An East London prison warder diagnosed with terminal cancer says he is struggling to make ends meet after he has not been paid his pension following the approval of his ill-health-based retirement.
Charles Swart, 53, said he was initially diagnosed with prostate cancer but it had spread to his bones.
In March 2016 he was diagnosed with terminal cancer and the doctors told him he could no longer work. He was then immediately placed on temporary incapacity leave.
“Doctors told me they could not cure me but they could only attempt to prolong my life. Because of the nature of my work as a prison warder I cannot work when I am weak because it is dangerous and I would not be able to defend myself.
“I have even been in a wheelchair for about five months. In December the doctors asked me to apply for early retirement and it was approved by the national department in January,” he said.
Even though he had not been physically at work for almost a year, his official last day at work was February 28 2017.

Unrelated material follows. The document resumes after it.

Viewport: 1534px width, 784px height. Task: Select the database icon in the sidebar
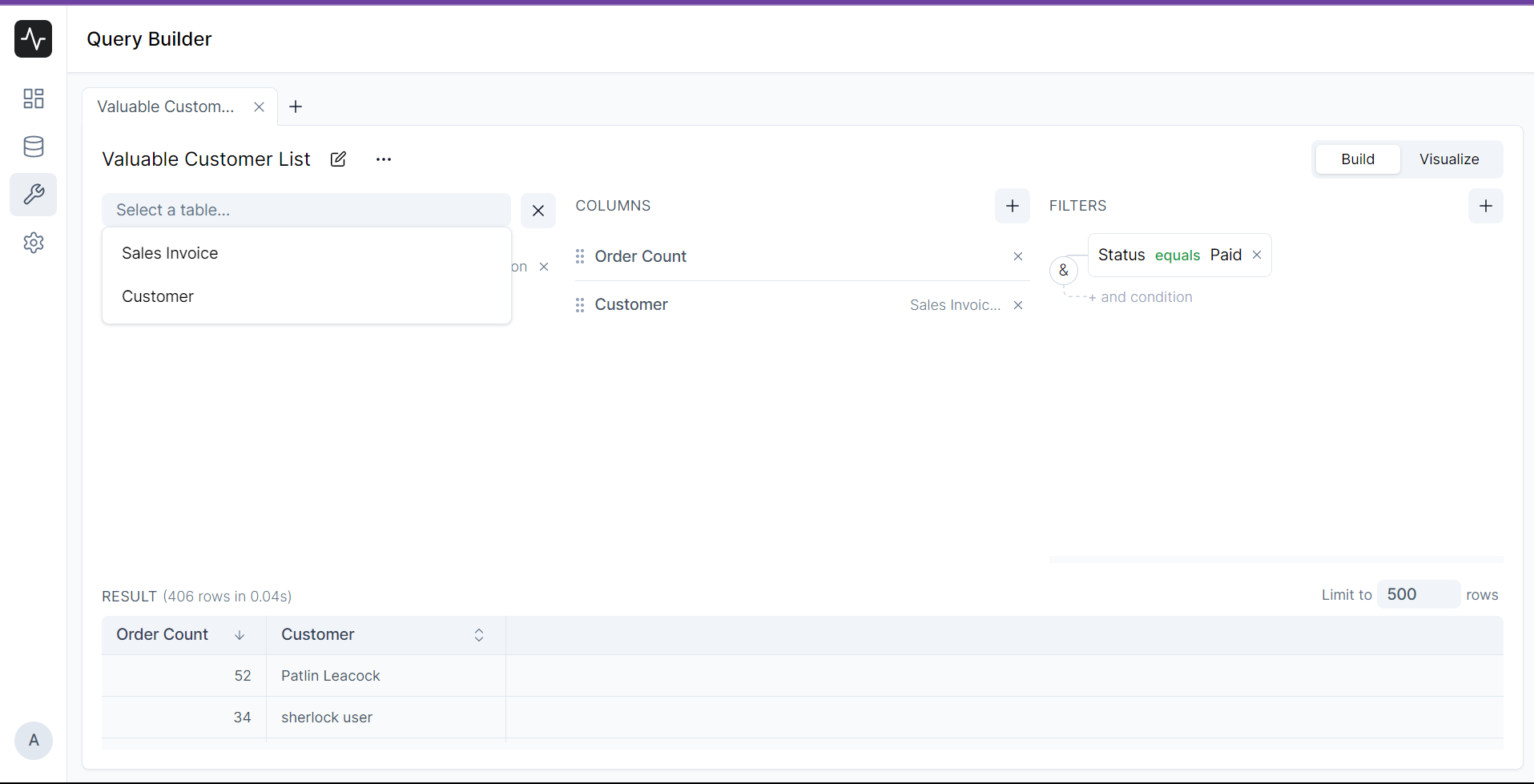33,147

His last salary was also in February and he is yet to receive his monthly pension, meaning his family, which had been falling into debt as his illness took hold last year, ran into deeper debt in March and April.
“I have had to sell my car, household items like the fridge, TV, computer and a play station just so we can pay our debts.
“My family and I are living inside the property of West Bank Prison and we are unable to pay rent and they said they would be kicking us out if we do not pay soon.
“I owe my medical aid more that R12000 in monthly installments,” Swart said.
Department of correctional services regional commissioner Nkosinathi Breakfast said there was never a situation where the department had refused to pay Swart.
Breakfast said that in fact Swart was paid R26000 for gratuity leave in March.
Swart confirmed receiving the R26000 but said it was not enough.
Breakfast said: “The payment of the pension fund of Mr Swart was checked on April 18 2017 with the [Government Employees Pension Fund] GEPF and they indicated that they are still busy with their processes. That process is not under our control but we are assisting members.
“I directed the office to follow up with processes of the medical aid. Unfortunately there are processes that must be completed during service termination.”
GEPF had not responded to
e-mailed queries from the Dispatch at the time of writing.